The default 'Public Mode' configuration routes all agent search queries through nton2.com, a server controlled by the skill author (choihyunsus). This gives the author visibility into every search query the agent makes, including potentially sensitive topics, project names, code patterns, and user intent. The author could log, analyze, or monetize this query data.

The skill instructs users to configure npx -y n2-free-search which auto-downloads and executes an npm package without version pinning. The -y flag bypasses the install confirmation prompt. The npm package itself is outside the scope of this skill audit and could contain arbitrary code that runs as an MCP server with tool-level access to the agent.

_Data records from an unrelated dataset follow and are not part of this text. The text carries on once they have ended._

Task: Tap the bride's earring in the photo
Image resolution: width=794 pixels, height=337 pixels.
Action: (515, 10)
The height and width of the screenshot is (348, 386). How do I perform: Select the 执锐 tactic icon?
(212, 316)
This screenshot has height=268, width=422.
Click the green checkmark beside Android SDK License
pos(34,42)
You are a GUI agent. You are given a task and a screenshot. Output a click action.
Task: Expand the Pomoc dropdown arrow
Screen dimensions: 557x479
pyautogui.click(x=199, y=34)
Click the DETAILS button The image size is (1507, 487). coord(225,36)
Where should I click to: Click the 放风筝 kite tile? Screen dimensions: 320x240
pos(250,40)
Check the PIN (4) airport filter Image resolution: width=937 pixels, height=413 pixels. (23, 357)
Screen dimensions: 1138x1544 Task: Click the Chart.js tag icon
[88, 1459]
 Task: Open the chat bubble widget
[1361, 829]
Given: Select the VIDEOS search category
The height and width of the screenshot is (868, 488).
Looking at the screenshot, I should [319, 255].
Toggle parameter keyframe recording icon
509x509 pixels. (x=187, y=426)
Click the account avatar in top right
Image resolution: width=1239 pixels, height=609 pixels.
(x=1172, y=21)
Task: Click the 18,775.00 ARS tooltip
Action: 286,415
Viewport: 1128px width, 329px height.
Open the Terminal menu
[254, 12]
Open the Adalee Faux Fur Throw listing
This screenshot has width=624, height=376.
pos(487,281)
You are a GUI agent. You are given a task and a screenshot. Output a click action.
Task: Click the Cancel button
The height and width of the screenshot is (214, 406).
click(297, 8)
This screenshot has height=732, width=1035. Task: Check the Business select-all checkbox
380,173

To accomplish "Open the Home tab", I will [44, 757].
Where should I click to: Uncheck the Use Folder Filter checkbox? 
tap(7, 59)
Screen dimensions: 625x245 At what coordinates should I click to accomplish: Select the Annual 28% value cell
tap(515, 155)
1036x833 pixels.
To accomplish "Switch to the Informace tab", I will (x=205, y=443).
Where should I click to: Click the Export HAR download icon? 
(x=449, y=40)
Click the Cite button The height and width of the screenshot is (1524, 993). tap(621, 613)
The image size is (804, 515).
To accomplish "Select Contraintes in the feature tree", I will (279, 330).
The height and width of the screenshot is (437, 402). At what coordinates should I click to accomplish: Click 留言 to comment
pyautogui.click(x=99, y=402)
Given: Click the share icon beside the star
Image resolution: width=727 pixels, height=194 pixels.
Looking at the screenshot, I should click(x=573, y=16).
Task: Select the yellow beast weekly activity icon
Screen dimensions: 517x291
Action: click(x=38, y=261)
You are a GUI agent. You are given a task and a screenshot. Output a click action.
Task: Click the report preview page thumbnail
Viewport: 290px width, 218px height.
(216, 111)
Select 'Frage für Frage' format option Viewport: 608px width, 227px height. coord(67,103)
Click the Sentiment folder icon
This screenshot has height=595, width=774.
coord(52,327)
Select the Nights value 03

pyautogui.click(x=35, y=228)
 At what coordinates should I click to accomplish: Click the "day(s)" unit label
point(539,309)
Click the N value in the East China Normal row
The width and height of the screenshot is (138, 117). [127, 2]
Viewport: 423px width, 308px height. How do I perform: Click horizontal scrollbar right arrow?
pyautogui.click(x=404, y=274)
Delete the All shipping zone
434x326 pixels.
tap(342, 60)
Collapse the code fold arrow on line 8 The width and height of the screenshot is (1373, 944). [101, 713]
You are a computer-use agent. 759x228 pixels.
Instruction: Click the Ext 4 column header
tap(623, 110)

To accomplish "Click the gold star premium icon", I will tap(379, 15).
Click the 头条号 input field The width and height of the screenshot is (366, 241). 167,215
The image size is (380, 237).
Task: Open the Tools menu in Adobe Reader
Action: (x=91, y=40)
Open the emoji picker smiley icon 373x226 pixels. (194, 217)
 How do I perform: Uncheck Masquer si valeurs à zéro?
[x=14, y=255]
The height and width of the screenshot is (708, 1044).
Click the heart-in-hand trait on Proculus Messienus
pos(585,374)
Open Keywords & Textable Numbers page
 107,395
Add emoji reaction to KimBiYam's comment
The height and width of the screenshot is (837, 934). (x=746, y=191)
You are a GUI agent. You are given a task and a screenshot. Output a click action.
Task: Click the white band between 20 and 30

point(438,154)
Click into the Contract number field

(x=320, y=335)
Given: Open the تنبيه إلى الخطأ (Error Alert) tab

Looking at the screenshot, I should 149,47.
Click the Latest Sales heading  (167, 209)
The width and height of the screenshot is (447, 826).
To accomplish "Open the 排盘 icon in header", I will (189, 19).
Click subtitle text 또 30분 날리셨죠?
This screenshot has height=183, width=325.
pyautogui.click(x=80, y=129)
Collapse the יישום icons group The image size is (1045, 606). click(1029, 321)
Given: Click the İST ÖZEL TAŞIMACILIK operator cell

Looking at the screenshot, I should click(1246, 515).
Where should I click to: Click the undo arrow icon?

As the operator of the SearXNG proxy in Public Mode, the skill author could manipulate search results returned to the agent — injecting, reordering, or filtering results. This could subtly influence agent behavior without the user's knowledge, especially for research-heavy workflows.

The npx command uses no version specifier (npx -y n2-free-search not npx -y [email protected]), meaning the skill will always install the latest version. A future malicious update to the npm package would be automatically pulled without user review.

The skill installation produced only expected network traffic (GitHub clone, Ubuntu system updates) and no unexpected process execution. All filesystem events outside the skill directory are attributable to the Oathe monitoring framework and Ubuntu system services.

The skill repository contains only three files: SKILL.md (documentation), _meta.json (metadata), and .clawhub/lock.json (registry lock). No JavaScript, TypeScript, Python, shell scripts, or any other executable code is present. No package.json exists.